From the Guidelines
Imaging is generally not recommended for acute low back pain in the emergency department unless specific red flags are present, as stated in the most recent guideline from the American College of Radiology 1. These red flags include signs of cauda equina syndrome (such as saddle anesthesia, bowel/bladder dysfunction), suspected infection (fever, immunosuppression, IV drug use), history of cancer, significant trauma, or neurological deficits. For most patients with acute low back pain, conservative management should be initiated first, including:
- NSAIDs like ibuprofen 400-600mg every 6-8 hours or naproxen 500mg twice daily for pain relief
- Encouragement to maintain normal activities as tolerated
- Muscle relaxants such as cyclobenzaprine 5-10mg three times daily may be added for severe muscle spasm Imaging should be deferred because most acute low back pain is self-limiting and resolves within 4-6 weeks regardless of imaging findings. Additionally, incidental findings on imaging that are not clinically relevant can lead to unnecessary interventions, increased patient anxiety, and higher healthcare costs.
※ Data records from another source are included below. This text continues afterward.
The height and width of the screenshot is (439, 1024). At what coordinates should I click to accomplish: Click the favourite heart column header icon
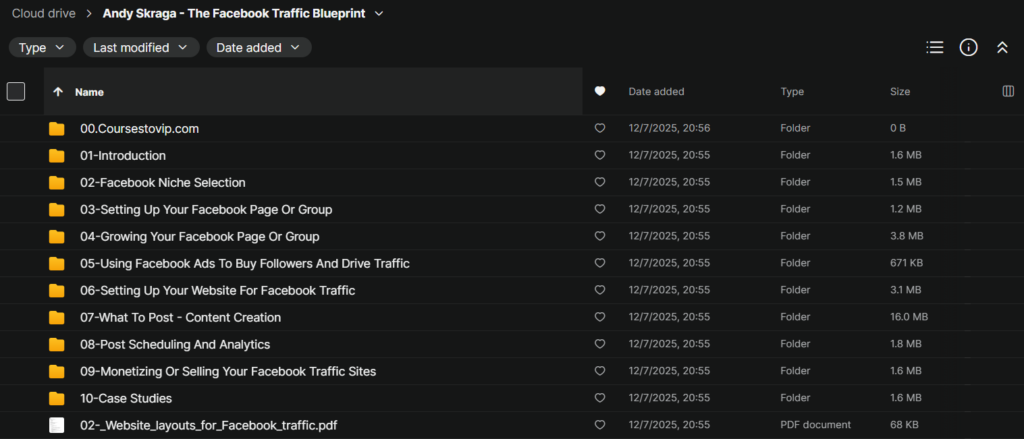(x=600, y=92)
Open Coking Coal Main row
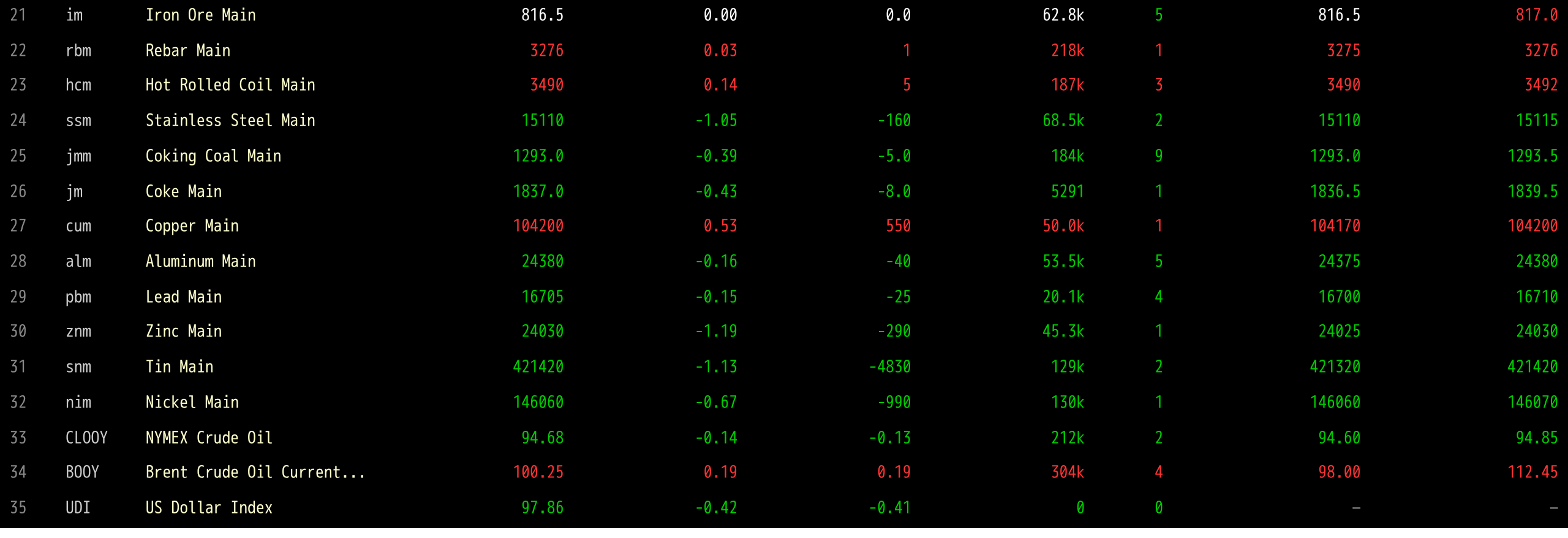The image size is (1568, 538). click(x=784, y=156)
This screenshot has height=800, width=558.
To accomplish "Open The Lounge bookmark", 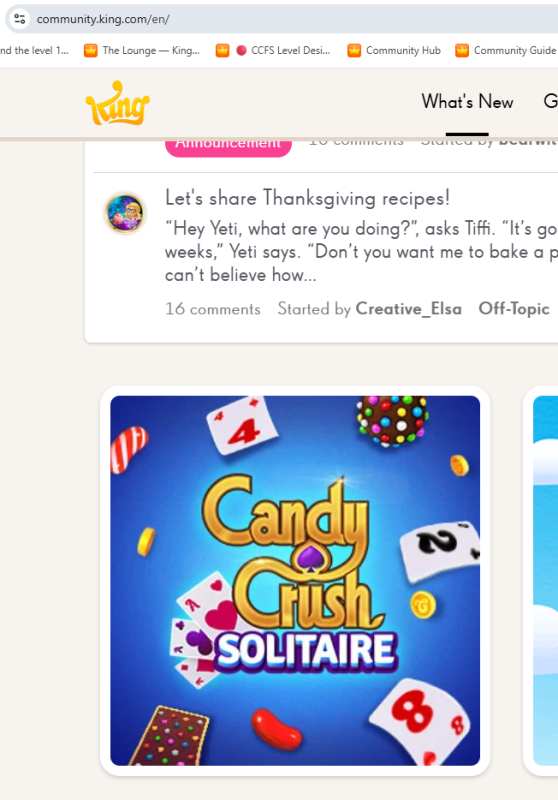I will coord(142,51).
If pain persists beyond 4-6 weeks without improvement despite conservative management, follow-up with primary care and possible imaging at that time may be appropriate, as suggested by the American College of Physicians and the American Pain Society 1. The American College of Radiology also recommends that imaging be considered in patients who have had up to 6 weeks of medical management and physical therapy that resulted in little or no improvement in their back pain, or in those presenting with red flags, raising suspicion for a serious underlying condition 1.
From the Research
Acute Low Back Pain Imaging in ED
- The management of acute non-specific low back pain in the emergency department (ED) is a topic of interest, with studies suggesting that ED physicians may not always follow guidelines 2.
- A systematic review found that the prevalence of serious spinal pathologies in patients presenting to the ED with low back pain is higher than in primary care settings, highlighting the importance of accurate diagnosis and imaging 3.
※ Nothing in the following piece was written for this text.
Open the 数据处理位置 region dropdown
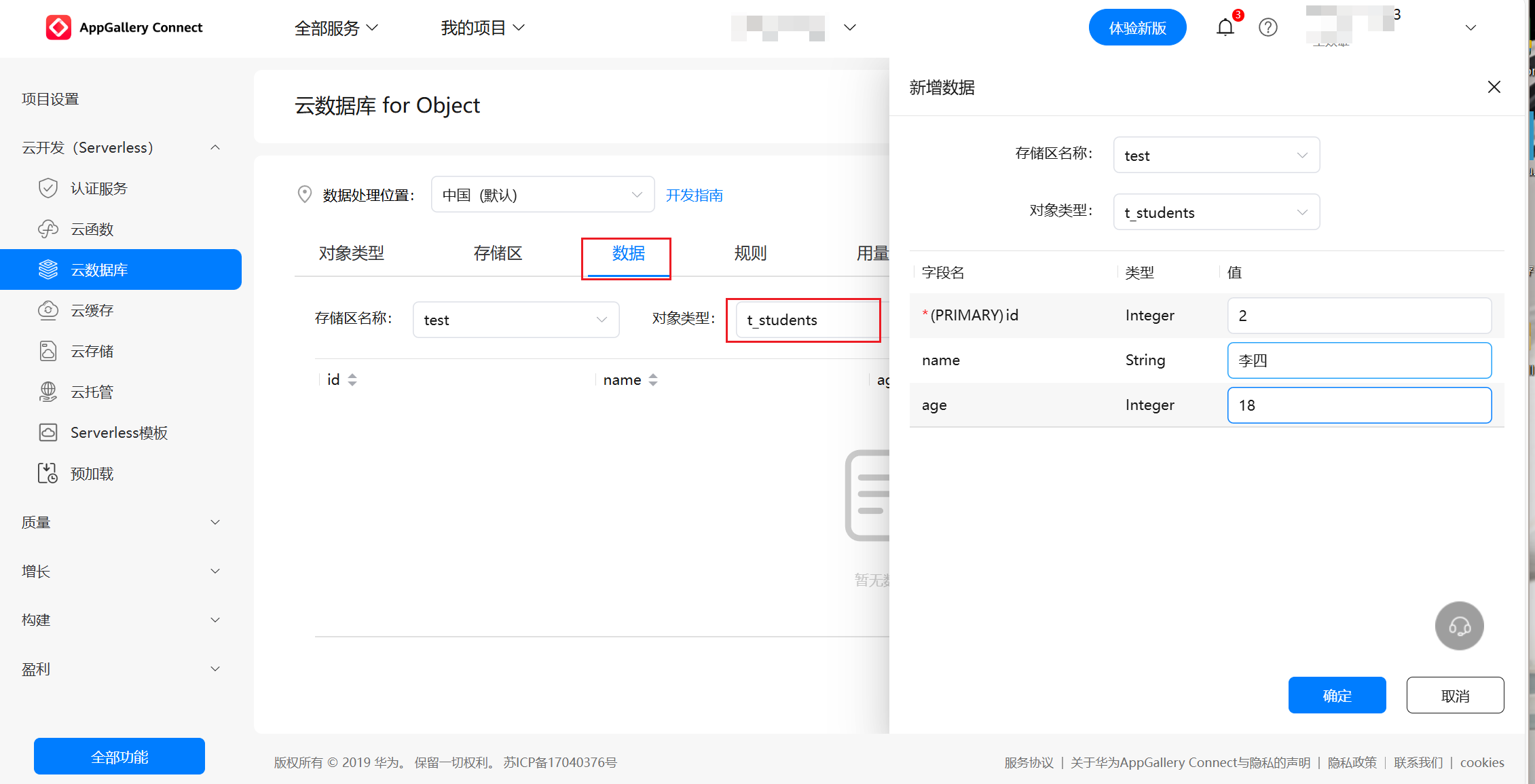This screenshot has width=1535, height=784. [x=542, y=195]
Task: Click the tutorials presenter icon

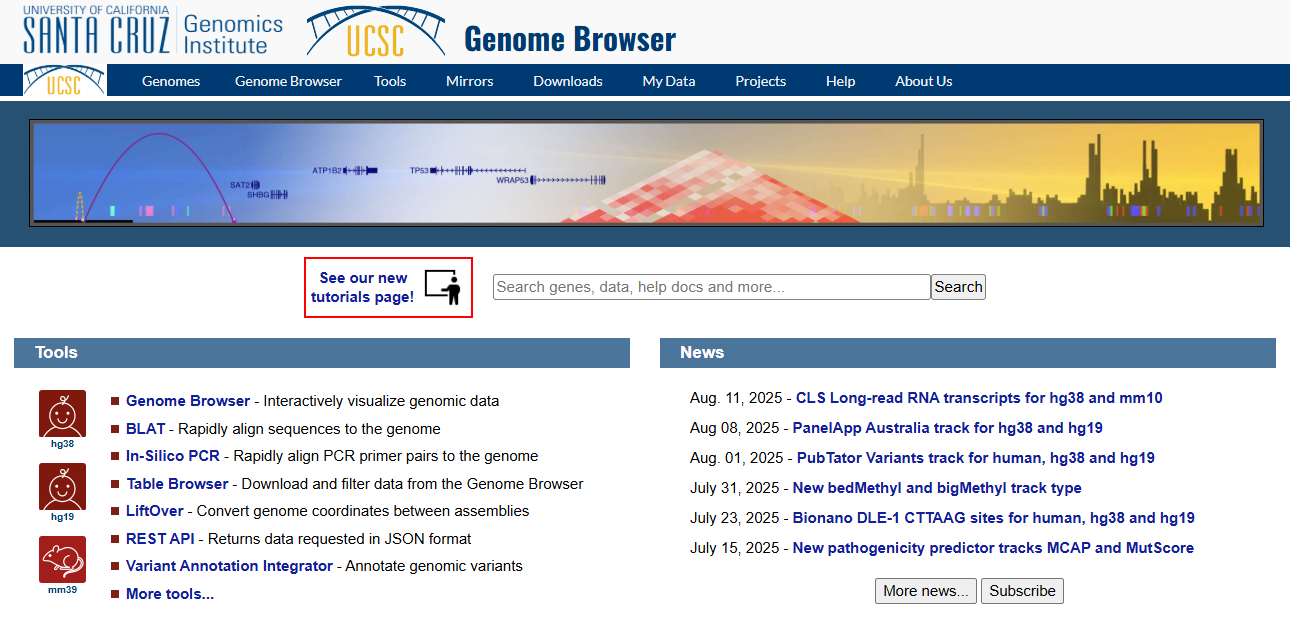Action: point(442,287)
- Red flags, such as suspicion or history of cancer, intravenous drug use, and other infection sites, can increase the likelihood of a serious condition and may warrant imaging studies 3.
- Current guidelines recommend avoiding imaging studies or invasive treatments for acute non-specific low back pain, unless red flags are present or there is a neuromuscular deficit 4, 2.
- However, a study found that a substantial proportion of ED physicians considered imaging studies, such as MRI, and treatments with questionable benefit, such as oral steroids and muscle relaxants 2.
Diagnostic Studies and Red Flags
- The diagnostic accuracy of red flags, such as suspicion or history of cancer, is reported to be high, but further validation in high-quality prospective studies is needed 3.
- A systematic strategy for history and physical examination can help reduce unnecessary imaging and inform safe and effective pain management recommendations 5.
- Red flags, such as vertebral fractures, spinal cancer, infectious disorders, and pathologies with spinal cord/cauda equina compression, can indicate serious spinal pathologies and may require immediate or urgent treatment 3.
Treatment and Disposition Strategies
- Current guidelines recommend non-pharmacologic treatment, such as counseling, exercise therapy, and physical therapy, as first-line management for acute low back pain 4.
- Pharmacologic interventions, such as non-steroidal anti-inflammatory drugs, may be used as second-line treatment, but evidence is inconclusive for the use of other medications, such as benzodiazepines and opioids 4, 2.
- ED physicians should consider the potential for chronic low back pain and take steps to prevent progression, such as recommending activity and exercise 4, 2.